London: Faber and Faber, 1973
Poumphrey once, from a distance, saw himself walking upstairs with his arm round the wife of a political rival. From the eyes of such dissimilar people as a business colleague, a Labour M.P., and a Syrian colonel he has, on other occasions, detected an unknown individual looking out at him. The same individual. Even the confident and aggressive Poumphrey has been disturbed by these paranormal experiences. He has wondered whether finding his mother would help. But is she his mother? When he tracks down an elderly lady with a limp neither of them is quite sure.
Poumphrey has no doubt who he is. He has been under a bit of stress, what with boardroom rows, bedroom rows and even an assassination attempt. But he is Arthur Poumphrey all right – company director, prospective parliamentary candidate and philanderer. Was he, though, seeing the world as it really was? He had been struck by something he had read to the effect that overcoming illusion and fantasy was the beginning and end of all moral endeavour.

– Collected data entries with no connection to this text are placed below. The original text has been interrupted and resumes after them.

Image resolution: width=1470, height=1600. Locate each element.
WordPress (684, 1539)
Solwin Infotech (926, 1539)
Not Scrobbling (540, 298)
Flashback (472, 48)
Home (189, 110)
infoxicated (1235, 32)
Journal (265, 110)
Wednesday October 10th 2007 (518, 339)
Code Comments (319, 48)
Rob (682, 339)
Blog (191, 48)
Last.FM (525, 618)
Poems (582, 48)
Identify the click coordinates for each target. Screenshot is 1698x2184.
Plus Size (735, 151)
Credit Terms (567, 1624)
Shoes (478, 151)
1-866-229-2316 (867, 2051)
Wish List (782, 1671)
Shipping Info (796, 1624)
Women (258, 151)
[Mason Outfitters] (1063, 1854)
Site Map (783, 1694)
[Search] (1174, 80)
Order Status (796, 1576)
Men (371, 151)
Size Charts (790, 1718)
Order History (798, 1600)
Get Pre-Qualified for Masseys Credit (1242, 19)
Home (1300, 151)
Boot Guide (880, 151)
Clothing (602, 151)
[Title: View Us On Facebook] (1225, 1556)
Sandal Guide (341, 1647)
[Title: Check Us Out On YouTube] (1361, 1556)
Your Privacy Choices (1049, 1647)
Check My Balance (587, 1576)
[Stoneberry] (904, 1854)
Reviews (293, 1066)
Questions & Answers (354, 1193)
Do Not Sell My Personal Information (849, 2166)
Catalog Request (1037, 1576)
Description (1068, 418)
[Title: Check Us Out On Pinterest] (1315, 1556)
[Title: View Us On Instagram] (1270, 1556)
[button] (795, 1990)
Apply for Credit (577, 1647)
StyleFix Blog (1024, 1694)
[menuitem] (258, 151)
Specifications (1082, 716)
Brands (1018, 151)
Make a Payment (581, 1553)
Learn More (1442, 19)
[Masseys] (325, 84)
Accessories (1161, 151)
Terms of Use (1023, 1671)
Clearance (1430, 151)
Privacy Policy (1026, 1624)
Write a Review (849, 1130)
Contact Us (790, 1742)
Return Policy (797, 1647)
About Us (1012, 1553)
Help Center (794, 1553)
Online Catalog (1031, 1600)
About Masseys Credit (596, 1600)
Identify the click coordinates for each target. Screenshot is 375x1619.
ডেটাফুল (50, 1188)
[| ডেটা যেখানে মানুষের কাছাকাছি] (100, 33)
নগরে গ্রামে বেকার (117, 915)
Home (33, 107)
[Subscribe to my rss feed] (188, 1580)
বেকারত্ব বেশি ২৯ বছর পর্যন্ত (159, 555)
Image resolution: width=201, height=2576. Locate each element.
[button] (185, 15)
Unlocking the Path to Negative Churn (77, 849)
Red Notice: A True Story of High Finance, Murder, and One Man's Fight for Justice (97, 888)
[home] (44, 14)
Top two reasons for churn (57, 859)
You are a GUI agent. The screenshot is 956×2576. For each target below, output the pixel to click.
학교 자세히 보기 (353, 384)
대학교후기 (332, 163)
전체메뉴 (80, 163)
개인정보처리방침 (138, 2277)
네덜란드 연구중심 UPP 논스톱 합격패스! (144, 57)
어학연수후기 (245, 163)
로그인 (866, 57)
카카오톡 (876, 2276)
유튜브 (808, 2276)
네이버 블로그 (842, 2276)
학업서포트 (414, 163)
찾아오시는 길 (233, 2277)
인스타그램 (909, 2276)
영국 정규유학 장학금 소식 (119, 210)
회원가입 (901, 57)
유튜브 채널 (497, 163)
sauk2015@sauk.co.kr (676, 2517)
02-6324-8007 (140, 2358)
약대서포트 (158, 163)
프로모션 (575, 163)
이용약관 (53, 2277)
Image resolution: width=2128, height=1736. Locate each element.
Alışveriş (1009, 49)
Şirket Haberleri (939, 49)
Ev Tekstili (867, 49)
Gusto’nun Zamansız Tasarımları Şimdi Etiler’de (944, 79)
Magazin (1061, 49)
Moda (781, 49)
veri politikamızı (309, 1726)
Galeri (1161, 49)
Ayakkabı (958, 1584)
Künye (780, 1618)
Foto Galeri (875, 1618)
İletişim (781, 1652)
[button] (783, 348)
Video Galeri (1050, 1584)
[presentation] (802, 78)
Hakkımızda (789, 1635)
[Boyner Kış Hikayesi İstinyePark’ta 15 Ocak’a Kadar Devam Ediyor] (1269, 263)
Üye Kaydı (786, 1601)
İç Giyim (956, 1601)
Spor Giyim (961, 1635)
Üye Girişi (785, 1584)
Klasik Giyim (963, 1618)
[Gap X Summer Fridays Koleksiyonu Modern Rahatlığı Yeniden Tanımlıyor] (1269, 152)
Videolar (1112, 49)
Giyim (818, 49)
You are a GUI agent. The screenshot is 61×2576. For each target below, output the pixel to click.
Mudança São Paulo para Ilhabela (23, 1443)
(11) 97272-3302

His funeral-loving wife, his giggling girl friend, the formidable Mrs. Abel and the promiscuous Mrs. Grice all have parts to play in his crack-up. A turning point is the shock administered by the Party Constituency Committee. Out of the collapse comes illumination – a modest illumination, no doubt, but enough to allow a comparison, which Poumphrey does not hesitate to make, between the flash made by a journalist’s camera and the light that struck on the road to Damascus.